Element lookup lines
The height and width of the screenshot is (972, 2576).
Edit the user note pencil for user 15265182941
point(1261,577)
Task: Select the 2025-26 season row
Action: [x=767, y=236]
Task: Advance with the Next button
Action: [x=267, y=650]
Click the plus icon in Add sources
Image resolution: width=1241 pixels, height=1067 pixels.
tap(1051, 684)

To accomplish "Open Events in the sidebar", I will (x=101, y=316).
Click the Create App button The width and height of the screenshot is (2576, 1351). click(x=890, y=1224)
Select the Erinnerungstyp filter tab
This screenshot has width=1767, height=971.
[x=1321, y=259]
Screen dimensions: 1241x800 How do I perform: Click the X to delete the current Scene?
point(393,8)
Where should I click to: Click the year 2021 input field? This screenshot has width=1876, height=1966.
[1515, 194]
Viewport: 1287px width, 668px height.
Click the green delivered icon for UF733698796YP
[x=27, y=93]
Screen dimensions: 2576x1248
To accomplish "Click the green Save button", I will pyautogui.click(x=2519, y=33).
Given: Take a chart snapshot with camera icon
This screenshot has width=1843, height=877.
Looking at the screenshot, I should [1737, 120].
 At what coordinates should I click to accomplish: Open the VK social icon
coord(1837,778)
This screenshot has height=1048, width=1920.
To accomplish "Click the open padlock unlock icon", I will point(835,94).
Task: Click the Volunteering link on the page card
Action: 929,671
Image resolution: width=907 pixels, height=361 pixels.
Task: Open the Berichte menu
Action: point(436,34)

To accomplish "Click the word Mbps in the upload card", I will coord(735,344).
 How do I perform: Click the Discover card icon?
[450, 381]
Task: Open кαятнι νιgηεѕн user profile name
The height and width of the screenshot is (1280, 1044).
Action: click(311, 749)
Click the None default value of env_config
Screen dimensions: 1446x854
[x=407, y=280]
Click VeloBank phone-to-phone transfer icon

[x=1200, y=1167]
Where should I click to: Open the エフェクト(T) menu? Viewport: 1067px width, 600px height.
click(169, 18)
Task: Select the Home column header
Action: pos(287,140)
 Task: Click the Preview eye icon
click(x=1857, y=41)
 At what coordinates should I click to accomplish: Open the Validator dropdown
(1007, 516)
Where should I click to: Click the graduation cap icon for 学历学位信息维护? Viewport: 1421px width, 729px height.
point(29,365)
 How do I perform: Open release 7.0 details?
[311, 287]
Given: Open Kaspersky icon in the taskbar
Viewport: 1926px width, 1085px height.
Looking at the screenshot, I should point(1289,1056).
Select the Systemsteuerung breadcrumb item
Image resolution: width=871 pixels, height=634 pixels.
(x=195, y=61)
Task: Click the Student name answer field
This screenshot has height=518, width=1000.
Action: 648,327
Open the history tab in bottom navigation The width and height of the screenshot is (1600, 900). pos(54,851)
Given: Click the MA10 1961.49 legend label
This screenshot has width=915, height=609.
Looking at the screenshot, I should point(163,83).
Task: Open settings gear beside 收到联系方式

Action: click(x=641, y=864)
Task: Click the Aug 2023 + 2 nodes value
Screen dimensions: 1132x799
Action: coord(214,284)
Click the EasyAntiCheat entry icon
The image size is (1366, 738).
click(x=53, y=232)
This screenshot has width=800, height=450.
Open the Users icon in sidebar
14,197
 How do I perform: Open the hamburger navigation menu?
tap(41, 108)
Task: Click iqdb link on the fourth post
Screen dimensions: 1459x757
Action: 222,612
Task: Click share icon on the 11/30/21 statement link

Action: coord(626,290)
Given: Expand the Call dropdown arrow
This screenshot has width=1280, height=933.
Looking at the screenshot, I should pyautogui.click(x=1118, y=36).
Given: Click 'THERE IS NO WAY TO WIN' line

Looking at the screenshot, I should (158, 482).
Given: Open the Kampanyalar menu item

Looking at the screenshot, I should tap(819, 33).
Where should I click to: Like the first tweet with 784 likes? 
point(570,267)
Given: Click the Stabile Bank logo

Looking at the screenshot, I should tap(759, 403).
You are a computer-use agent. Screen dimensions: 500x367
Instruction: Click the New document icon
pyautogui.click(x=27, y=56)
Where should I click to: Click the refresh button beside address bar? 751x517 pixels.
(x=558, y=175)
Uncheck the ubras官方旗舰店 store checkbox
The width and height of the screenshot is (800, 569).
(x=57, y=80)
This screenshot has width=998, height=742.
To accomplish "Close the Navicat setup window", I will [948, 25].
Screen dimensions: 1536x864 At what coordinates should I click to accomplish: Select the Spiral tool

### PROBLEM TO SOLVE
Please revise the lines from the one containing "Task: Click the Aug 2023 + 2 nodes value" through the end of the lines, replacing "Given" with "Prompt" and leaving everything else as it is.

### ANSWER TO THIS TASK
Task: Click the Aug 2023 + 2 nodes value
Screen dimensions: 1132x799
Action: coord(214,284)
Click the EasyAntiCheat entry icon
The image size is (1366, 738).
click(x=53, y=232)
This screenshot has width=800, height=450.
Open the Users icon in sidebar
14,197
 How do I perform: Open the hamburger navigation menu?
tap(41, 108)
Task: Click iqdb link on the fourth post
Screen dimensions: 1459x757
Action: 222,612
Task: Click share icon on the 11/30/21 statement link

Action: coord(626,290)
Prompt: Expand the Call dropdown arrow
This screenshot has width=1280, height=933.
Looking at the screenshot, I should pyautogui.click(x=1118, y=36).
Prompt: Click 'THERE IS NO WAY TO WIN' line

Looking at the screenshot, I should (158, 482).
Prompt: Open the Kampanyalar menu item

Looking at the screenshot, I should tap(819, 33).
Where should I click to: Like the first tweet with 784 likes? 
point(570,267)
Prompt: Click the Stabile Bank logo

Looking at the screenshot, I should tap(759, 403).
You are a computer-use agent. Screen dimensions: 500x367
Instruction: Click the New document icon
pyautogui.click(x=27, y=56)
Where should I click to: Click the refresh button beside address bar? 751x517 pixels.
(x=558, y=175)
Uncheck the ubras官方旗舰店 store checkbox
The width and height of the screenshot is (800, 569).
(x=57, y=80)
This screenshot has width=998, height=742.
To accomplish "Close the Navicat setup window", I will [948, 25].
Screen dimensions: 1536x864 At what coordinates should I click to accomplish: Select the Spiral tool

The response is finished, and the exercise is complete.